** УКАЗАНИЯ К ЗАДАНИЯМ **
[1] Какую героиню отрывок о поэме Овидия называет любимой героиней поэта?
[2] Напишите продолжение отрывка о поэме Овидия, начиная сразу после его последнего предложения.

Эта предельная пластичность живописания – сильнейшая сторона таланта Овидия-эпика [11] – делает живыми и знакомыми одержимых гневом, любовью, завистью богов и героев: они те же, что и в живописных композициях на стенах домов, в скульптурных группах, в театральных пантомимах, где под декламацию стихов танцоры изображали действия персонажей [12] . Потому так реальны их страсти, их «Любови», что они остаются обитателями условного мира, любимого читателями Овидия.
Конечно, миф при этом не мог сохранять значение универсального мировоззренческого символа, утвержденного верой, – настолько, что нетрудно было даже, как в «Любовных элегиях», низводить его почти до пародии. И все же снизить возможно только то, что ощущается как высокое. Именно эту двойственность использует Овидий. Очередное любовное похождение Юпитера можно воспринять как «галантный эпизод», гибель Фаэтона – как драму непосильного дерзновения; но одновременно то и другое – космические события. Дело не только в том, что любовь Юпитера к Каллисто и ревность Юноны обогащают небосвод новым созвездием, а юная гордыня Фаэтона грозит гибелью миру. Дело в том, что психологические мотивы происходящего изменяются в масштабе. Для Овидия, как для всех римских писателей, психологическое есть нравственное, нравственные же конфликты, происходящие в традиционно-возвышенной сфере, приобретают значение вечных образцов и норм.
Не случайно столь часто повторяется в поэме мотив метаморфозы-награды (Филемон и Бавкида) и метаморфозы-кары. Иногда – за истинное злодейство (Ликаон, Эрисихтон): боги блюдут закон справедливости. Но иногда караются и те, кто посмел тягаться с богами (Арахна, Пиериды): в мире «Метаморфоз» гордыня смертных, чрезмерная оценка собственной личности по традиции считается греховной. И все же этих персонажей не ощущаешь злодеями, как и Пенфея, Миниад и других противников Вакха. Тем более – Мирру, Библиду, Медею (любимую героиню Овидия), Скиллу – преступниц во имя любви. К ним поэт со всей очевидностью стремится вызвать сочувствие, как и к жертвам неразделенной любви, разлуки, смерти любимого, будь этими жертвами даже боги.

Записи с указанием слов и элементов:
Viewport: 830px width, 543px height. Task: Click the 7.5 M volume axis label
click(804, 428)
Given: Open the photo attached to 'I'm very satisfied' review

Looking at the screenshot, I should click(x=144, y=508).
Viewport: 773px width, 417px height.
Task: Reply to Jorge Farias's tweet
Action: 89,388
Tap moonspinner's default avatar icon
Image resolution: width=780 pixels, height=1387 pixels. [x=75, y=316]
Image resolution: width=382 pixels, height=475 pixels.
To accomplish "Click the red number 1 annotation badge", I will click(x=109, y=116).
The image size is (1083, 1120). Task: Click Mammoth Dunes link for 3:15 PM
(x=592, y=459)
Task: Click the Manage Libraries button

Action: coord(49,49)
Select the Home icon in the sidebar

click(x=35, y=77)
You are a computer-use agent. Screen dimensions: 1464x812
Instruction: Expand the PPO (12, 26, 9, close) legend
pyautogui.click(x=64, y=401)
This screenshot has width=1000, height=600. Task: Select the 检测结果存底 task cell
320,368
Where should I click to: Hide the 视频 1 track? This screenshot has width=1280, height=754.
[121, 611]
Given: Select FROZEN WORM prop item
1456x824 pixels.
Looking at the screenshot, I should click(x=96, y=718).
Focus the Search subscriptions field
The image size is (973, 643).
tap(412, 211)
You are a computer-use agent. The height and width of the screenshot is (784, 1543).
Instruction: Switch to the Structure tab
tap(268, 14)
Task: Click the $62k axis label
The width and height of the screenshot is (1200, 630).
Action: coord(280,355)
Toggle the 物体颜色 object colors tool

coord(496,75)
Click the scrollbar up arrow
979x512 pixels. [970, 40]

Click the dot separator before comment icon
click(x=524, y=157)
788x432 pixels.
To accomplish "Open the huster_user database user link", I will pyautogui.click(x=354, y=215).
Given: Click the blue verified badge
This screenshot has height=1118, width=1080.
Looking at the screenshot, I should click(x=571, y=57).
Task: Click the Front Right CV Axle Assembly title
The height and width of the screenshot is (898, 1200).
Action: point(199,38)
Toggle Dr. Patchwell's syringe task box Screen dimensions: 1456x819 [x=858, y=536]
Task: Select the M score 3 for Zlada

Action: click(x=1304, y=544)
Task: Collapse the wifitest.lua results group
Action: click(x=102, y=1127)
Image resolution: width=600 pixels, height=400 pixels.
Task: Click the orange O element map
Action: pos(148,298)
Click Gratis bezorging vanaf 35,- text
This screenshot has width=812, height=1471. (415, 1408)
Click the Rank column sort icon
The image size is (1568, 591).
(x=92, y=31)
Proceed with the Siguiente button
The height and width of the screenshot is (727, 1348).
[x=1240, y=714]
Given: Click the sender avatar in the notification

** ОТВЕТЫ ПО ЗАДАНИЯМ **
[1] Медею.

[2]
Управляемый высшими силами мир «Метаморфоз» в принципе живет по жестким законам нравственной нормы, греха и воздаяния. Но тщетно было бы ожидать от наставника «Науки любви» сурового морализирования. Повторим: именно римская поэзия открыла индивидуального человека, заслуживающего и внимания, и сочувствия не только в меру своей добродетели, которая для староримской мысли была синонимом гражданской доблести, а для набиравшей силу философии означала подчинение всего своего существа норме, познанной разумом. Овидий был и остался поэтом-завершителем того, что начали Катулл в лирике и Вергилий в эпосе. Человек (или очеловеченный бог) может вступить даже в конфликт с миром нормы или в разлад с самим собой как нравственной личностью – и не утратить права на сочувствие. Уже не «певец любовей» отстаивает права на «дозволенный блуд» внутри благоустроенного государства: поэт любви защищает ее ценность (как и ценность всякого глубокого и искреннего проявления личности), даже когда она приходит в конфликт с благоустроенным властью богов миром. Достигнув поэтической зрелости, Овидий не перестал быть самим собой, – но поднялся до недоступных ему прежде высот поэтического обобщения.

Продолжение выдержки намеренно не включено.